The governor cannot make that EV declaration on his own, but he can direct his agencies do to it, which they will under their current clean air act waiver, and other laws they believe grant them this authority. The executive order directs the California Air Resources Board (CARB) to implement rulemaking to ban the sale of the vehicles.
To complicate the Governor’s desire for lifestyle changes for Californians. CARB has no authority over vehicle registration. You will still be able to purchase a used internal combustion engine (ICE) vehicle, or one brought in from out of state and register it in California.
CARB also has no authority to set registration fees to make ICE vehicles more expensive.
The working poor, who often must commute an hour or more inland because coastal housing is so expensive need larger vehicles for their families, do not fall into the current EV elite ownership family. The median income for Latino households in 2016 was $56,200, $55,200 for African American households, and $96,400 for white households.

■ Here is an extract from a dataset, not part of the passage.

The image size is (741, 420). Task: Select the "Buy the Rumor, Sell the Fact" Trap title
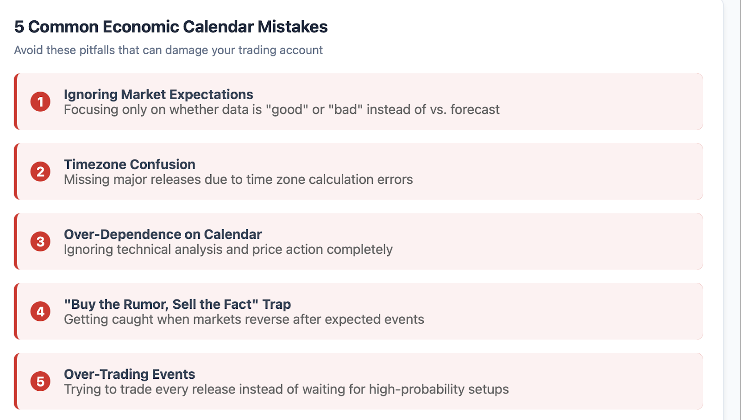(177, 304)
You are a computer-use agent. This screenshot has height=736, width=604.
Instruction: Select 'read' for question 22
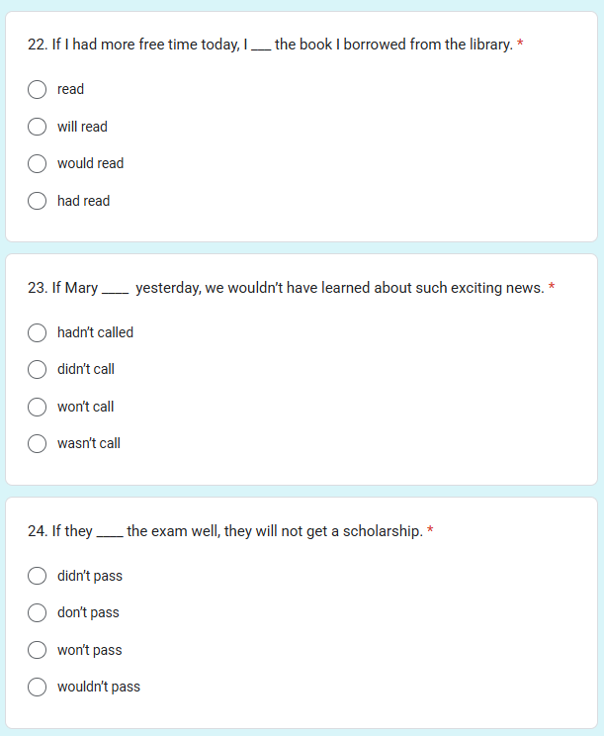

According to several studies, as many as 40 percent of all Californians cannot regularly meet basic monthly expenses.
While many in California are experiencing the rapid growth of “energy poverty” that makes California’s economic recovery from the pandemic even more challenging, the state has 18 million (45 percent of the 40 million Californians) that represent the Hispanic and African American populations of the state
In a state with the highest costs for electricity and fuels, he continues to do everything possible to further INCREASE the costs for electricity and fuels for its 40 million residents. Those huge regressive costs have not boded well for the bottom half making less than $20 an hour.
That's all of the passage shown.